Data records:
==*==

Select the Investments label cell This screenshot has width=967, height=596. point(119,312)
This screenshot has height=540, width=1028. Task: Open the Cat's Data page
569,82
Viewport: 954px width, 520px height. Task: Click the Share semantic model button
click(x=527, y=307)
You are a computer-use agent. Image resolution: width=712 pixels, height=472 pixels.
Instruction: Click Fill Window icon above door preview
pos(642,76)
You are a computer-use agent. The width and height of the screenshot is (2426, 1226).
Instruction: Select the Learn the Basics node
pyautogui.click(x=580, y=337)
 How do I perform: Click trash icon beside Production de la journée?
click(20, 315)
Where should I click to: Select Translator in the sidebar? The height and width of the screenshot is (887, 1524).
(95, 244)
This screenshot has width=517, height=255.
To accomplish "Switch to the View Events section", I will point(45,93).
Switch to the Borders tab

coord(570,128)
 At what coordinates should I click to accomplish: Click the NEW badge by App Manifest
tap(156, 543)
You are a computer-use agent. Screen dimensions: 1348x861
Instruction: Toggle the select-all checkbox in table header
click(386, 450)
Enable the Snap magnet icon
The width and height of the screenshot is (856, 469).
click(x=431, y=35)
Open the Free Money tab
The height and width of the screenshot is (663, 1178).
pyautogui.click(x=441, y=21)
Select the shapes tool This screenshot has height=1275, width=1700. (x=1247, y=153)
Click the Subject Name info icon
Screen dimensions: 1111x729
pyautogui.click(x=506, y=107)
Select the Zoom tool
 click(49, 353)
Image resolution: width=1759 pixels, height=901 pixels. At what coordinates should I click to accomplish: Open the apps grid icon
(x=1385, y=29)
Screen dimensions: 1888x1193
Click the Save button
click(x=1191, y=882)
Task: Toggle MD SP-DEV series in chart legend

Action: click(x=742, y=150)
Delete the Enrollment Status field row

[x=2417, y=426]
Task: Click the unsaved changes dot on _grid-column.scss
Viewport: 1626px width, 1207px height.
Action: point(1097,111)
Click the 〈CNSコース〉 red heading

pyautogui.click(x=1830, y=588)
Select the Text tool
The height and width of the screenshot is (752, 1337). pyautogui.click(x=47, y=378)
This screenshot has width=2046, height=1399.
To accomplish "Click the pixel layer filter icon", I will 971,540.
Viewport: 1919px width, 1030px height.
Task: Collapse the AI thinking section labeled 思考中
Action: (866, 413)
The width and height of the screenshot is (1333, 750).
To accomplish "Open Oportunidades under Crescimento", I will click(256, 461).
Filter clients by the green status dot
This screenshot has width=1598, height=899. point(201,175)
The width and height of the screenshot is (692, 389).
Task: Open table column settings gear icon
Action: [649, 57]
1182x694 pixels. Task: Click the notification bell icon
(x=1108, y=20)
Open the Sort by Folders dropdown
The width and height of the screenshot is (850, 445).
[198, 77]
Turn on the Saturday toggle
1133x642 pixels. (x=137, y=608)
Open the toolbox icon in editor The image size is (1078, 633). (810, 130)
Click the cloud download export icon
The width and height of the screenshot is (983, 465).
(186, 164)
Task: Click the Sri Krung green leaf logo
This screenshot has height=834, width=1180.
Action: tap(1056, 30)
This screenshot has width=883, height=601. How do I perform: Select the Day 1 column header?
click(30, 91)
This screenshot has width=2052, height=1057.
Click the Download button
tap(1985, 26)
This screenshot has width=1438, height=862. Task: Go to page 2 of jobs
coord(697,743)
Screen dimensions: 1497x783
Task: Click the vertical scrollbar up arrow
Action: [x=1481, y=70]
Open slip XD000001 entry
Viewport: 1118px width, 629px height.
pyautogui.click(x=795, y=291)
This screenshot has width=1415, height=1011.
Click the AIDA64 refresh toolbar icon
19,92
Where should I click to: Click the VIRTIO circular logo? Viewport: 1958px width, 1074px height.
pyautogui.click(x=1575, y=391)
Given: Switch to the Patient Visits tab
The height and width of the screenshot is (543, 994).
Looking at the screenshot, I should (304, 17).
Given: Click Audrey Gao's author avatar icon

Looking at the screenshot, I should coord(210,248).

==*==

- **Task requirements**
Return every record in full, word for word.

- **Output below**
Select the Investments label cell This screenshot has width=967, height=596. point(119,312)
This screenshot has height=540, width=1028. Task: Open the Cat's Data page
569,82
Viewport: 954px width, 520px height. Task: Click the Share semantic model button
click(x=527, y=307)
You are a computer-use agent. Image resolution: width=712 pixels, height=472 pixels.
Instruction: Click Fill Window icon above door preview
pos(642,76)
You are a computer-use agent. The width and height of the screenshot is (2426, 1226).
Instruction: Select the Learn the Basics node
pyautogui.click(x=580, y=337)
 How do I perform: Click trash icon beside Production de la journée?
click(20, 315)
Where should I click to: Select Translator in the sidebar? The height and width of the screenshot is (887, 1524).
(95, 244)
This screenshot has width=517, height=255.
To accomplish "Switch to the View Events section", I will point(45,93).
Switch to the Borders tab

coord(570,128)
 At what coordinates should I click to accomplish: Click the NEW badge by App Manifest
tap(156, 543)
You are a computer-use agent. Screen dimensions: 1348x861
Instruction: Toggle the select-all checkbox in table header
click(386, 450)
Enable the Snap magnet icon
The width and height of the screenshot is (856, 469).
click(x=431, y=35)
Open the Free Money tab
The height and width of the screenshot is (663, 1178).
pyautogui.click(x=441, y=21)
Select the shapes tool This screenshot has height=1275, width=1700. (x=1247, y=153)
Click the Subject Name info icon
Screen dimensions: 1111x729
pyautogui.click(x=506, y=107)
Select the Zoom tool
 click(49, 353)
Image resolution: width=1759 pixels, height=901 pixels. At what coordinates should I click to accomplish: Open the apps grid icon
(x=1385, y=29)
Screen dimensions: 1888x1193
Click the Save button
click(x=1191, y=882)
Task: Toggle MD SP-DEV series in chart legend

Action: click(x=742, y=150)
Delete the Enrollment Status field row

[x=2417, y=426]
Task: Click the unsaved changes dot on _grid-column.scss
Viewport: 1626px width, 1207px height.
Action: point(1097,111)
Click the 〈CNSコース〉 red heading

pyautogui.click(x=1830, y=588)
Select the Text tool
The height and width of the screenshot is (752, 1337). pyautogui.click(x=47, y=378)
This screenshot has width=2046, height=1399.
To accomplish "Click the pixel layer filter icon", I will 971,540.
Viewport: 1919px width, 1030px height.
Task: Collapse the AI thinking section labeled 思考中
Action: (866, 413)
The width and height of the screenshot is (1333, 750).
To accomplish "Open Oportunidades under Crescimento", I will click(256, 461).
Filter clients by the green status dot
This screenshot has width=1598, height=899. point(201,175)
The width and height of the screenshot is (692, 389).
Task: Open table column settings gear icon
Action: [649, 57]
1182x694 pixels. Task: Click the notification bell icon
(x=1108, y=20)
Open the Sort by Folders dropdown
The width and height of the screenshot is (850, 445).
[198, 77]
Turn on the Saturday toggle
1133x642 pixels. (x=137, y=608)
Open the toolbox icon in editor The image size is (1078, 633). (810, 130)
Click the cloud download export icon
The width and height of the screenshot is (983, 465).
(186, 164)
Task: Click the Sri Krung green leaf logo
This screenshot has height=834, width=1180.
Action: tap(1056, 30)
This screenshot has width=883, height=601. How do I perform: Select the Day 1 column header?
click(30, 91)
This screenshot has width=2052, height=1057.
Click the Download button
tap(1985, 26)
This screenshot has width=1438, height=862. Task: Go to page 2 of jobs
coord(697,743)
Screen dimensions: 1497x783
Task: Click the vertical scrollbar up arrow
Action: [x=1481, y=70]
Open slip XD000001 entry
Viewport: 1118px width, 629px height.
pyautogui.click(x=795, y=291)
This screenshot has width=1415, height=1011.
Click the AIDA64 refresh toolbar icon
19,92
Where should I click to: Click the VIRTIO circular logo? Viewport: 1958px width, 1074px height.
pyautogui.click(x=1575, y=391)
Given: Switch to the Patient Visits tab
The height and width of the screenshot is (543, 994).
Looking at the screenshot, I should (304, 17).
Given: Click Audrey Gao's author avatar icon

Looking at the screenshot, I should coord(210,248).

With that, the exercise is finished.